(Item-finding records)
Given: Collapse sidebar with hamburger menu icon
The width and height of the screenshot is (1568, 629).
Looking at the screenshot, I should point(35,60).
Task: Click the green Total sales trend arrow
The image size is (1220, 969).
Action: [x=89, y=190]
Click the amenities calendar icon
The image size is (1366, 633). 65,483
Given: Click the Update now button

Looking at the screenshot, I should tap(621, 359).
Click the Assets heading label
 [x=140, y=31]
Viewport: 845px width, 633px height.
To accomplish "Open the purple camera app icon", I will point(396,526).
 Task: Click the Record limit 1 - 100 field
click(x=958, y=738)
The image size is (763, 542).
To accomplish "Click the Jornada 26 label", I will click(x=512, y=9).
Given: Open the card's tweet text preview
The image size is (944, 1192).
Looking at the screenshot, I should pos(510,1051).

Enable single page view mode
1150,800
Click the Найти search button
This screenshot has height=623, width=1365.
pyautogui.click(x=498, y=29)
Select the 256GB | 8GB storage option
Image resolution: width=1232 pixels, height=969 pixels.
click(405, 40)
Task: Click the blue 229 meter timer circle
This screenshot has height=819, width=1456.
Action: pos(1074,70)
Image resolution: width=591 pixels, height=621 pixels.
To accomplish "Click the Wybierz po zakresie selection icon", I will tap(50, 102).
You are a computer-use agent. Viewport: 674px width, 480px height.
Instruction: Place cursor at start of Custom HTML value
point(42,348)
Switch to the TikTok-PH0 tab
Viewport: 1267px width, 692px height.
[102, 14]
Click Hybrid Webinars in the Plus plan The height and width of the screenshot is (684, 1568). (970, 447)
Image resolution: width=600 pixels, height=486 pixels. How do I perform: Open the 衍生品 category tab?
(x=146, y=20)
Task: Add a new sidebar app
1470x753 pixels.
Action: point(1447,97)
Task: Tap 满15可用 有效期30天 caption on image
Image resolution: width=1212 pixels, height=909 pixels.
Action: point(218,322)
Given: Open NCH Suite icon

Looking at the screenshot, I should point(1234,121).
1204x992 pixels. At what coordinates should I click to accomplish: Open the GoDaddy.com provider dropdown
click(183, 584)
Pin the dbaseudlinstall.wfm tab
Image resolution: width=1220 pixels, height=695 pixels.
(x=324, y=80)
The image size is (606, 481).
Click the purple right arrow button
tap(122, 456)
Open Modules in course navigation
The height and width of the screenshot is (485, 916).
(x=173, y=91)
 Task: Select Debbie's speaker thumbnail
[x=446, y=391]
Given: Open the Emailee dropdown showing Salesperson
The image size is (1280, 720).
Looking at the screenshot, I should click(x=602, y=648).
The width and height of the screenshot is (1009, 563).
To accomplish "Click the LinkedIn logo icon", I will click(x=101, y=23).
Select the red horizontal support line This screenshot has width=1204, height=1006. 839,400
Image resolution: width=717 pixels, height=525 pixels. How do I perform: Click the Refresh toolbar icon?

WHAT IS REQUIRED |
Copy all of the rows above line by line, without changing a single character.

SOLUTION TO THE EXERCISE |
Given: Collapse sidebar with hamburger menu icon
The width and height of the screenshot is (1568, 629).
Looking at the screenshot, I should point(35,60).
Task: Click the green Total sales trend arrow
The image size is (1220, 969).
Action: [x=89, y=190]
Click the amenities calendar icon
The image size is (1366, 633). 65,483
Given: Click the Update now button

Looking at the screenshot, I should tap(621, 359).
Click the Assets heading label
 [x=140, y=31]
Viewport: 845px width, 633px height.
To accomplish "Open the purple camera app icon", I will point(396,526).
 Task: Click the Record limit 1 - 100 field
click(x=958, y=738)
The image size is (763, 542).
To accomplish "Click the Jornada 26 label", I will click(x=512, y=9).
Given: Open the card's tweet text preview
The image size is (944, 1192).
Looking at the screenshot, I should pos(510,1051).

Enable single page view mode
1150,800
Click the Найти search button
This screenshot has height=623, width=1365.
pyautogui.click(x=498, y=29)
Select the 256GB | 8GB storage option
Image resolution: width=1232 pixels, height=969 pixels.
click(405, 40)
Task: Click the blue 229 meter timer circle
This screenshot has height=819, width=1456.
Action: pos(1074,70)
Image resolution: width=591 pixels, height=621 pixels.
To accomplish "Click the Wybierz po zakresie selection icon", I will tap(50, 102).
You are a computer-use agent. Viewport: 674px width, 480px height.
Instruction: Place cursor at start of Custom HTML value
point(42,348)
Switch to the TikTok-PH0 tab
Viewport: 1267px width, 692px height.
[102, 14]
Click Hybrid Webinars in the Plus plan The height and width of the screenshot is (684, 1568). (970, 447)
Image resolution: width=600 pixels, height=486 pixels. How do I perform: Open the 衍生品 category tab?
(x=146, y=20)
Task: Add a new sidebar app
1470x753 pixels.
Action: point(1447,97)
Task: Tap 满15可用 有效期30天 caption on image
Image resolution: width=1212 pixels, height=909 pixels.
Action: point(218,322)
Given: Open NCH Suite icon

Looking at the screenshot, I should point(1234,121).
1204x992 pixels. At what coordinates should I click to accomplish: Open the GoDaddy.com provider dropdown
click(183, 584)
Pin the dbaseudlinstall.wfm tab
Image resolution: width=1220 pixels, height=695 pixels.
(x=324, y=80)
The image size is (606, 481).
Click the purple right arrow button
tap(122, 456)
Open Modules in course navigation
The height and width of the screenshot is (485, 916).
(x=173, y=91)
 Task: Select Debbie's speaker thumbnail
[x=446, y=391]
Given: Open the Emailee dropdown showing Salesperson
The image size is (1280, 720).
Looking at the screenshot, I should click(x=602, y=648).
The width and height of the screenshot is (1009, 563).
To accomplish "Click the LinkedIn logo icon", I will click(x=101, y=23).
Select the red horizontal support line This screenshot has width=1204, height=1006. 839,400
Image resolution: width=717 pixels, height=525 pixels. How do I perform: Click the Refresh toolbar icon?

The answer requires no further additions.